Count the lines in the records below that contain the word "Door". Give only the number.

>>>

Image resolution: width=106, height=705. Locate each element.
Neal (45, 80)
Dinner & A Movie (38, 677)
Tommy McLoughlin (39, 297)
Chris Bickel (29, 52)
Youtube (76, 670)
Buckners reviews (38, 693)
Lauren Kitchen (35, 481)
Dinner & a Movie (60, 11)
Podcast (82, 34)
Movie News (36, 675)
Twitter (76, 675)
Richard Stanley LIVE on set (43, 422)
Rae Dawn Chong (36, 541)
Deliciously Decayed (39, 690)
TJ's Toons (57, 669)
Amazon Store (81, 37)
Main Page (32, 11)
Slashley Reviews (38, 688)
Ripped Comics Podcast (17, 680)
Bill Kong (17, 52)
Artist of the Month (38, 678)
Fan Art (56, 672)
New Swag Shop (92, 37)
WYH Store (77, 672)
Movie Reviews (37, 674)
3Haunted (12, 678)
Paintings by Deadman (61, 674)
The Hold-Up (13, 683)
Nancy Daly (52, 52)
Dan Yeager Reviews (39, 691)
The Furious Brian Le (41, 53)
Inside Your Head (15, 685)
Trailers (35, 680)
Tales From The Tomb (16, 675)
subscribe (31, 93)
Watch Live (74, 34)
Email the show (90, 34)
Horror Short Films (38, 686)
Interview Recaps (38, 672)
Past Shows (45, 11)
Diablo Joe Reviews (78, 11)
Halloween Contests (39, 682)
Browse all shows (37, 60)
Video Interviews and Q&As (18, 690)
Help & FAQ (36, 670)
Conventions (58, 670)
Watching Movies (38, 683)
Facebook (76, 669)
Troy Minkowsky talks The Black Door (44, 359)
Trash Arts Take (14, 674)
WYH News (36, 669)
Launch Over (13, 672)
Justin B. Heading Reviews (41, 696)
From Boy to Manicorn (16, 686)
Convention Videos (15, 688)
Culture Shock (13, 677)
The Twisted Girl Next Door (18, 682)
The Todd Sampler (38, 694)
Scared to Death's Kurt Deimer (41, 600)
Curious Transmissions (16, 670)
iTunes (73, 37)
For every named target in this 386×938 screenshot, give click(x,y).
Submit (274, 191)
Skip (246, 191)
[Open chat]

<<<

__Result of the exercise__:
2